2014年4月12日土曜日
652.久しぶり
機内誌というものがある。そして機内誌マニアという友人がいる。彼によれば、日々のフライトに耐えるために上質かつ丈夫に作られていて、その国の印刷・製本の品質がわかるらしい。多言語取得者である彼のことだから、その国の大御所作家のレベルがわかるかもしれないし、あるいは紙とインクフェチで、その国の香りを感じているのかもしれない。
そんなこともあるのかと、彼の視点に感心したものの、私自身は雑に扱っている。
主に国内出張なので、国内2社の機内誌と通販カタログを走り読みして、終わりだ。ひょっとして上等な席は必要ないのかもしれないが、ブランケットをお尻と背中にしき、シートベルトを締め、リクライニングもそのままで、ただ眠る、もしくはたまに読書する程度しかやることのない私と機内誌の関係はその程度だ。
ある大御所作家は「『作家はヒマである』と思っていた」と書いていたが、彼の旅のエピソードは覚えていない。友人と再会した話も航空会社の新キャンペーンもCA商品開発のバッグも全く覚えていない。

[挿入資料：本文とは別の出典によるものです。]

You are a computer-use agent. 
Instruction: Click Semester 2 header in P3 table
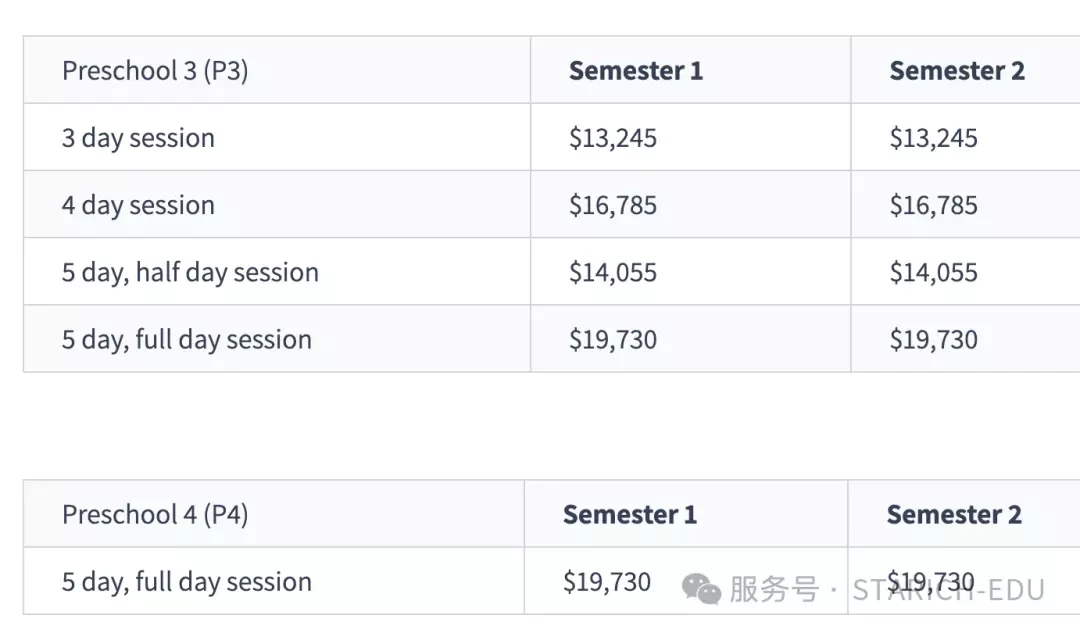tap(957, 70)
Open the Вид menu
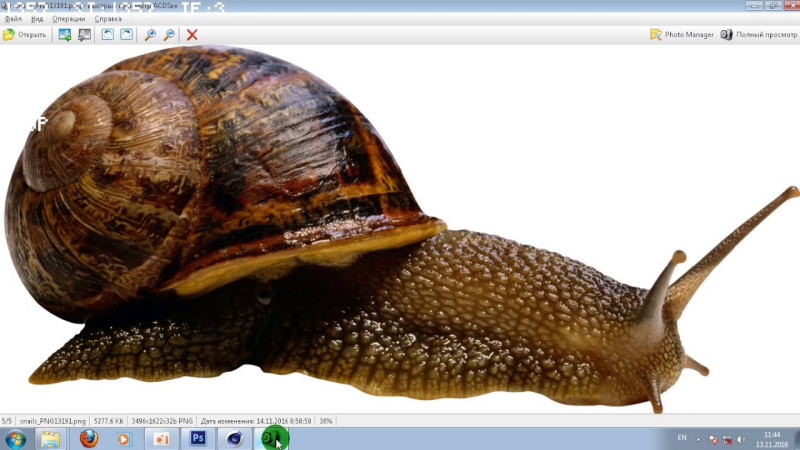This screenshot has width=800, height=450. tap(37, 19)
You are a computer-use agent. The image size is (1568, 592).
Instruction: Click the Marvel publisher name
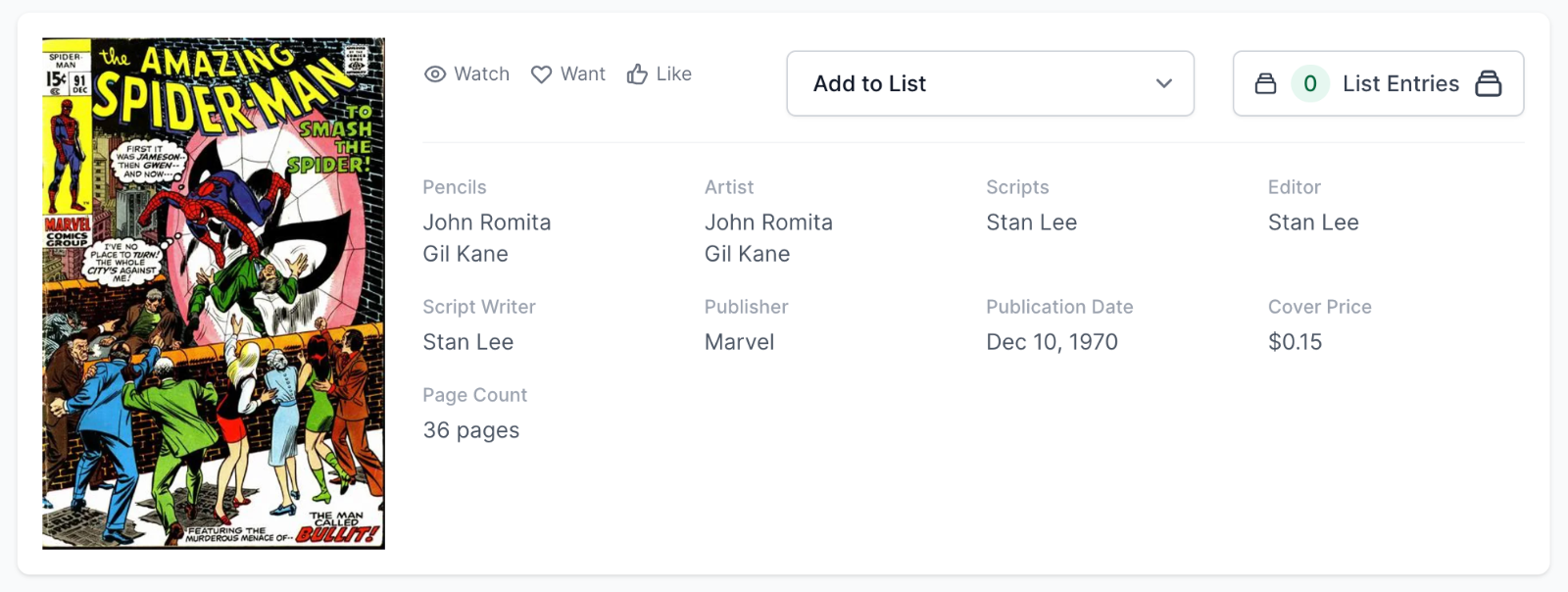(739, 342)
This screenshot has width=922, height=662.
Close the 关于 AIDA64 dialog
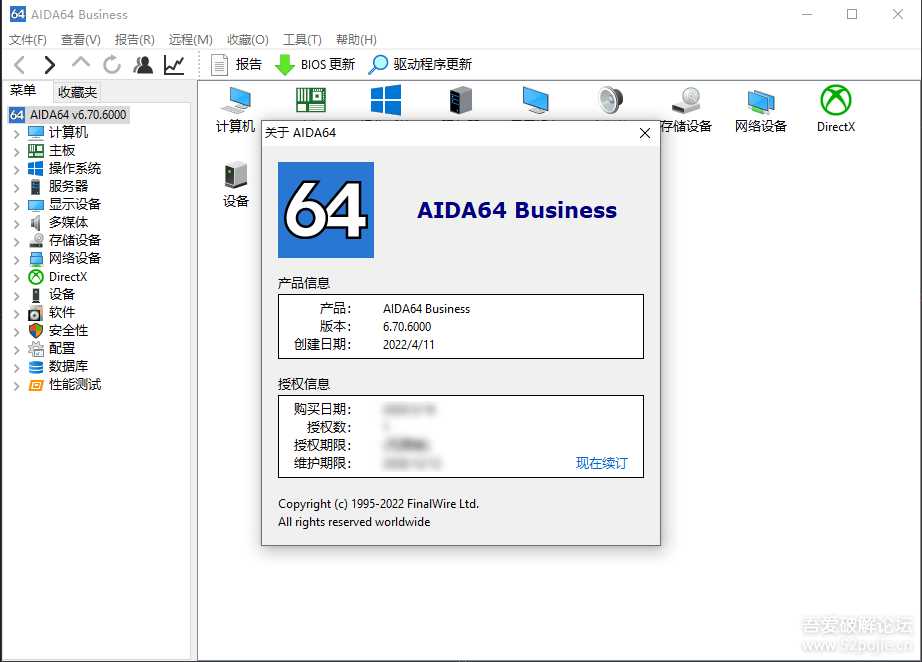pos(644,133)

しかし、前から気になっていたある街の美味い話の場合、私はそのページを破る。
破る。
この「破る」という行為について、われながら、かなり迷惑な行為だとは自覚している。
1.自由に持ち帰ることができるのだから、その場で破ることなく持ちかえればいい。
2.頑丈に綴じられた機内誌をびりびり破るのは、うるさくて迷惑だ。特に睡眠中の隣の客に申し訳ない.

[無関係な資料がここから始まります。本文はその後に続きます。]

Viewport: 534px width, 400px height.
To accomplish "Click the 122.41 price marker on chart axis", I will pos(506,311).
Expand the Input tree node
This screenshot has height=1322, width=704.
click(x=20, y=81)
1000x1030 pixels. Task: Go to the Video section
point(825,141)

3.きれいに破けない、しかも私は不器用だ。そんなものをただクリアファイルに入れて持ち帰り、自宅の部屋をごみだらけにして、しかもまずは二度とみないことに、同居人は怒る.
4.万が一、破られた機内誌が次の便に残ったら、乗客が不快な思いをする。
5.あるいは、そこに何かのメッセージを感じ、あるいは読み取ろうとして、事件になる。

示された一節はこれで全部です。